Ce qui restera sans doute le plus longtemps dans la mémoire des clients, c’est tout le cérémonial qui accompagnait la confection d’un cornet de glace. Rappelez-vous, vous entriez: dans le petit magasin où il faisait toujours très propre. (Selon les dires de mon grand-père Lodez, on dépensait plus pour les produits d’entretien que pour la nourriture ! ). Vous étiez alors écouté par Léa, la fille. Celle-ci traduisait à sa maman votre commande. Ce moment de traduction occasionnait parfois quelques sueurs froides au client. Celui-ci avait commandé un cornet deux boules de vanille, mais le résultat final oscillait entre un cornet deux ou trois boules avec du chocolat en prime. Alors pour satisfaire le client on voyait parfois Léa, diplomatiquement dire à sa maman: » non UN CORNET DEUX BOULES DE VANILLE » en articulant le mieux possible. Malgré cette surdité, ma grand-mère gardait une envie d’écouter le client et surprenait souvent son auditoire lorsque par enchantement elle avait tout compris … Dire que la glace conserve n’est un secret pour personne, mais de là à penser que madame Lodez continua à faire de la glace jusqu’à 94 ans, cela relève presque du livre des records.

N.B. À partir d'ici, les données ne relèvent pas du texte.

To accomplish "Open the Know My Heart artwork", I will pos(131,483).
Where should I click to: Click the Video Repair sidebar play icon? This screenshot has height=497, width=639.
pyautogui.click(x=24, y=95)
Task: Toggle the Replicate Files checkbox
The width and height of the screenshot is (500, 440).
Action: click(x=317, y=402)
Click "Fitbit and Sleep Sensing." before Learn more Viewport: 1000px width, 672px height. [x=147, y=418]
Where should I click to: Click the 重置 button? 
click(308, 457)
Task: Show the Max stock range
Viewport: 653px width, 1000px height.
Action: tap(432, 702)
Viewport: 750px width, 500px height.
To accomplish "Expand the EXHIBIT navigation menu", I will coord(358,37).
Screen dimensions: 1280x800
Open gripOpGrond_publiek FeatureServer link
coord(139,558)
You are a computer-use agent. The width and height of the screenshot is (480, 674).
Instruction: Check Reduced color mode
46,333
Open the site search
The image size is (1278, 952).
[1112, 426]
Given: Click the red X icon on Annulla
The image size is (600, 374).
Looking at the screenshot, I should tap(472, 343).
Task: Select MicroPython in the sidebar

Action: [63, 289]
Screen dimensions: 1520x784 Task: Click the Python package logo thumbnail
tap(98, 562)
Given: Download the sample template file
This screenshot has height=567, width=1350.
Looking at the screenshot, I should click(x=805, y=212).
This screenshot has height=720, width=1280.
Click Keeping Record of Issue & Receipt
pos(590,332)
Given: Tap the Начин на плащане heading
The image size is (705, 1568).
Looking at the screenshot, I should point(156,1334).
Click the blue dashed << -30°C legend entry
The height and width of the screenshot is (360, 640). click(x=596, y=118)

Et pourtant, la fin de sa vie ne fut pas rose. Elle dut déménager à la fin des années 80. Beaucoup ont cru à ce moment que cela en était fini de la glace Lodez. Mais n’écoutant que leur envie de vivre pour leur commerce, les deux dames Lodez décidèrent de rouvrir rue du Roi Chevalier. La maman décéda en 1993. Un moment hésitante, Léa choisit pourtant de poursuivre la tradition familiale. Mais cette fois-ci, c’est bien fini. Contrainte une fois encore de déménager, mademoiselle Léa Lodez ferme sans appel son commerce. Voilà donc l’un des plus vieux commerce de notre entité qui disparaît laissant sans doute encore quelques beaux souvenirs à tous ses clients.